I don't like the current government of the UK. I don't like the policies they are implementing, and am terrified by the speed with which they are implementing them. I have marched in protest, and expect to march again. People are talking about the imminent collapse of the Liberal Democrats, about left-wing voters fleeing in their droves to the Labour Party to take refuge under a banner that is indisputably red. Yet in spite of the twinges of betrayal and the slight feeling of naivety, I continue to support the Lib Dems. I'll even risk wearing the cuckold's horns a second time, because there is something larger at stake.
In its most prominent outward expressions, the Westminster system of Parliamentary democracy is, as systems of Parliamentary democracy go, crap. It is oppositional rather than constructive, with little room for considering what your opponent is bellowing at you from across the table. It is macho and swaggering rather than collaborative and consensus-building, with witticism and rhetoric more important than well-reasoned argument. I often feel as if PMQs feels more like two dogs competing at covering the despatch boxes with wee than a debate. And it's not as if there aren't alternatives; I'm a long-standing fan of the German electoral system, but both the Scottish and European Parliaments are committed to more constructive debate and policy building, at least in principle. Westminster is no longer, "the worst form of government except all those other forms that have been tried".
One of the reasons that I have always voted Liberal Democrat at national level is because they represented the only real chance for a shift in the way Westminster politics was conducted; not only because changing the electoral system has been a manifesto promise since the party was founded, but because a strong third party was the only effective answer to the combative style of government which the UK Parliament so proudly epitomises. AV is not the ultimate solution to this problem (though I'll vote for it), but a demonstration to the people of the UK that there can be other ways of governing would be a powerful step. As Jimmy Carr put it, "I'd vote for AV, but it wouldn't be my first choice".

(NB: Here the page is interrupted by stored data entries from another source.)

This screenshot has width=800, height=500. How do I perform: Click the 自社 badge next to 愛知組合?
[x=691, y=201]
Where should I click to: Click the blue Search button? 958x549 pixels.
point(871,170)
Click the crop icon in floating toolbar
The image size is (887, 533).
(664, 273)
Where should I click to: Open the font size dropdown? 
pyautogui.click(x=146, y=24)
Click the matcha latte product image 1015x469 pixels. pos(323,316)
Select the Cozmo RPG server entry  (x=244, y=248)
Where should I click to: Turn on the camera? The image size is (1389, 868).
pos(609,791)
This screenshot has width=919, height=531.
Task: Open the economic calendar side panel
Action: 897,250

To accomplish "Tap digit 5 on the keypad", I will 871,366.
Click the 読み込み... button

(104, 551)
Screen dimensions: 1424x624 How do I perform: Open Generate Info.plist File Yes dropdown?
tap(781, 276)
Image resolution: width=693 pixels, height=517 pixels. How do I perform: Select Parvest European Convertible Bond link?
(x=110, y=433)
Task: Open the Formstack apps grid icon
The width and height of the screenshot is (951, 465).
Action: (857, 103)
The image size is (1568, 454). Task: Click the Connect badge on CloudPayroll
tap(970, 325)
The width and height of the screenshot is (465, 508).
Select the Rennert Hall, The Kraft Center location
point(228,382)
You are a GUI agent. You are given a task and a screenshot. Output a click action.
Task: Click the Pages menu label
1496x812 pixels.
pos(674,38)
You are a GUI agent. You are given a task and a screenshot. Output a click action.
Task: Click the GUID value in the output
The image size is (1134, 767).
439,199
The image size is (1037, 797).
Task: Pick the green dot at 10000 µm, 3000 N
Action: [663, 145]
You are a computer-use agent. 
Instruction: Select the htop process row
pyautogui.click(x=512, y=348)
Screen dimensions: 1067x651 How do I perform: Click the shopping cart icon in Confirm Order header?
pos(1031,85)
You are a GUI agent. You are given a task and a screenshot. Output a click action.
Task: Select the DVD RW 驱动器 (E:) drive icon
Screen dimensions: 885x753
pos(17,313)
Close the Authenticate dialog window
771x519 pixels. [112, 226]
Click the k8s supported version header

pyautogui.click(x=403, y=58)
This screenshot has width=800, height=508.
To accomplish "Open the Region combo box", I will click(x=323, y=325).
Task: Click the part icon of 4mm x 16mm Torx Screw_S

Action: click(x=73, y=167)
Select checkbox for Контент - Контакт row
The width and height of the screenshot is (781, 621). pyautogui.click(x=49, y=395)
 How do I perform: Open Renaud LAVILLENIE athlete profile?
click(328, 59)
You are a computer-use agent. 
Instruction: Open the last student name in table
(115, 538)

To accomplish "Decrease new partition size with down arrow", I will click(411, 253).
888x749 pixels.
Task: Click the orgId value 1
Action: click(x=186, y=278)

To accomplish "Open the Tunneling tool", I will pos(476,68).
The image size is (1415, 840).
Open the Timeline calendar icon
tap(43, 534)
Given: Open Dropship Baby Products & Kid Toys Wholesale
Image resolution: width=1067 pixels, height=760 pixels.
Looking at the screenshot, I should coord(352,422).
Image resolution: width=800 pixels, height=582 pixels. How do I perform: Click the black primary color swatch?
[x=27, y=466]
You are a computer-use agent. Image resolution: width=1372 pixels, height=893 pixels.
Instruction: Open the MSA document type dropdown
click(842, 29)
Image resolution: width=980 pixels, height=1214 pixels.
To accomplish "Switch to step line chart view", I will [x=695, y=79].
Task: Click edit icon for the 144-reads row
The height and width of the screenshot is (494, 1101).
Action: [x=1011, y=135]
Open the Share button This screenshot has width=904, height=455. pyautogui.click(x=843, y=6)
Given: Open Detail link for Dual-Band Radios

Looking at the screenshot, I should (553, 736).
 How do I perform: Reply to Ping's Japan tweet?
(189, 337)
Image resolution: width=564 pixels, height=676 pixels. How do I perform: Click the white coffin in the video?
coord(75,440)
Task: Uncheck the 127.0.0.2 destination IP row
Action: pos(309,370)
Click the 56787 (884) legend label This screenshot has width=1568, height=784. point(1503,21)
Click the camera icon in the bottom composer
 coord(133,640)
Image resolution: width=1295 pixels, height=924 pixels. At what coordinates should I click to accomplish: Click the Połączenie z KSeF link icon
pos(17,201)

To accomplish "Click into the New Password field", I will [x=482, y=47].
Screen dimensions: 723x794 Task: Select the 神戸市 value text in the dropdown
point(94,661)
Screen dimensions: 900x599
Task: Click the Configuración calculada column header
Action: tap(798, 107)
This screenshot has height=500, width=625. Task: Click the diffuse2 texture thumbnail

As I said, I don't like the current coalition, or the compromises (to put it politely) that the Lib Dems have made for it. But I do believe that having a wider range of parties represented at the highest level is a good thing. There will always be governments I like more or less than others, but I'd feel happier either way the more representative of the wishes of the electorate they are.
I hope the Lib Dems survive. I hope they are able to take advantage of the Tories' waning popularity and a Labour leader perceived as weak to remain an electoral force, because this future is bright. We all love a good Portillo moment, but while the Lib Dems being in government is the louder headline and Lembit Opik is more popular with the media, I am proud to say that I was still up for Lucas.